Start of Block
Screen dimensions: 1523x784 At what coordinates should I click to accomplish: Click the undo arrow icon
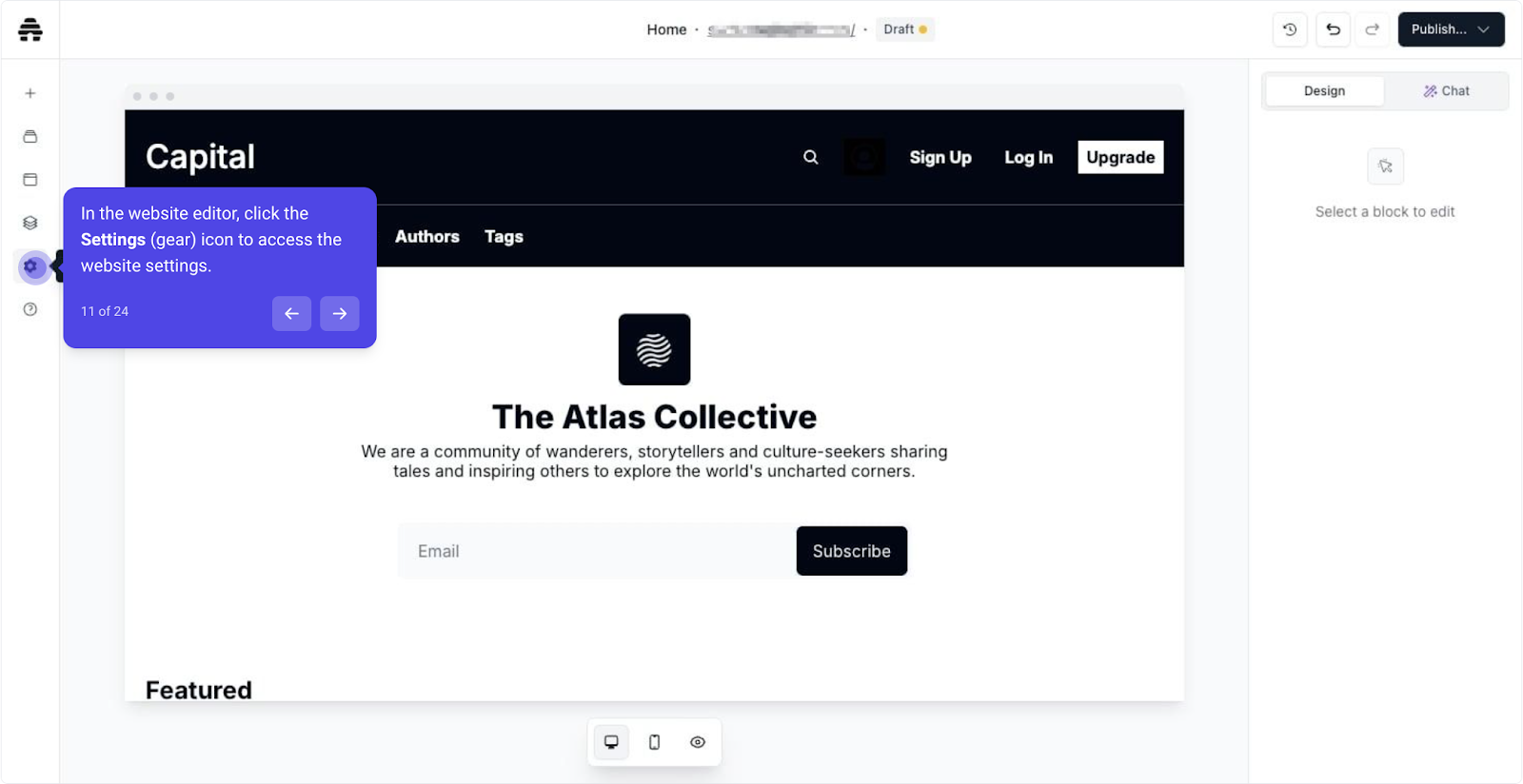[1333, 29]
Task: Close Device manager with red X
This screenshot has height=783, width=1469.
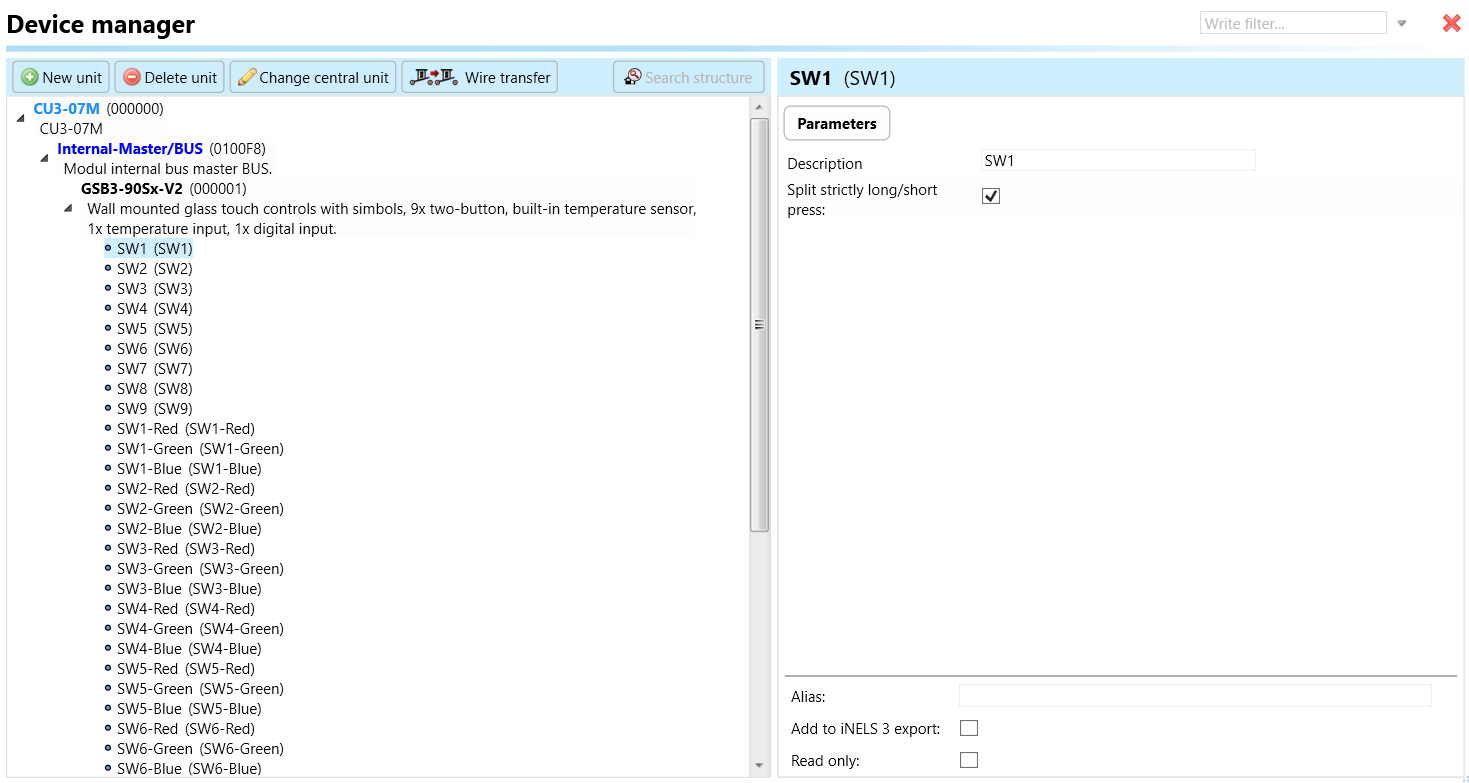Action: tap(1451, 23)
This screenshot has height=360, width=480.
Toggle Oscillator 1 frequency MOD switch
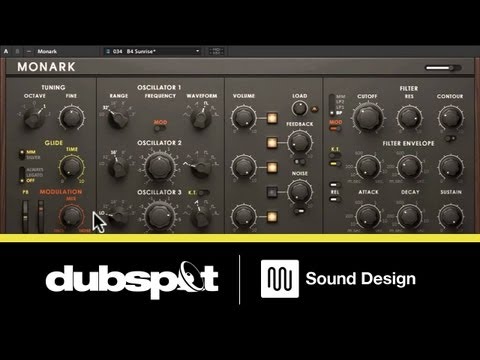(x=160, y=129)
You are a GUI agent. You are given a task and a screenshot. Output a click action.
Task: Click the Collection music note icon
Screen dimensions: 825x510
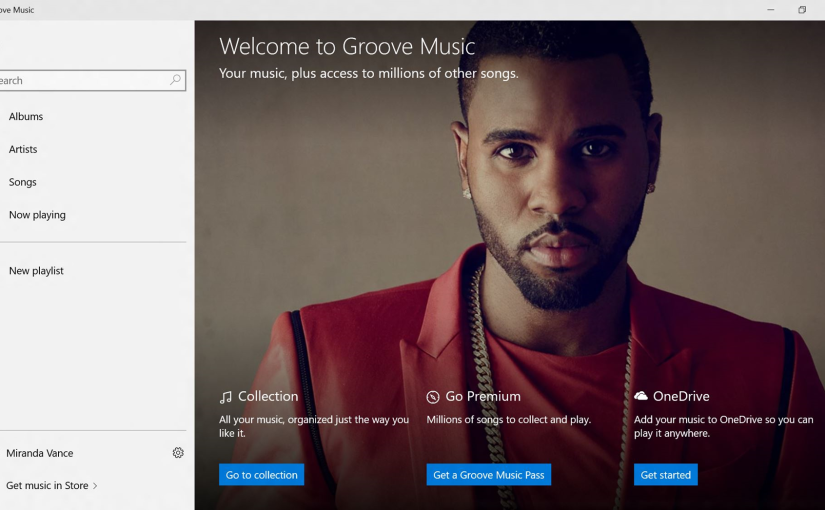[226, 397]
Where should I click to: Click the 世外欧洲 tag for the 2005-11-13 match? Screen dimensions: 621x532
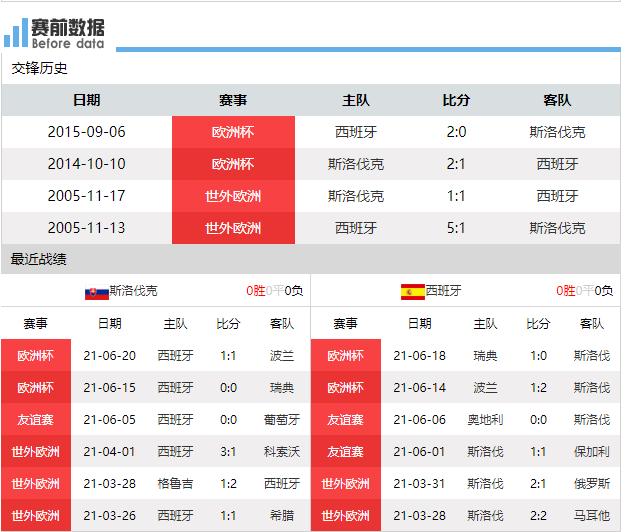233,228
End of Block
■ **Exercise**: Here the job is to quote the lines from the one with "This screenshot has height=783, width=1469." through the end of the material, both included, exactly; please skip the pictures.

■ **Exercise result**:
This screenshot has height=783, width=1469.
Action: tap(1451, 23)
This screenshot has height=360, width=480.
Toggle Oscillator 1 frequency MOD switch
(x=160, y=129)
You are a GUI agent. You are given a task and a screenshot. Output a click action.
Task: Click the Collection music note icon
Screen dimensions: 825x510
[226, 397]
Where should I click to: Click the 世外欧洲 tag for the 2005-11-13 match? Screen dimensions: 621x532
233,228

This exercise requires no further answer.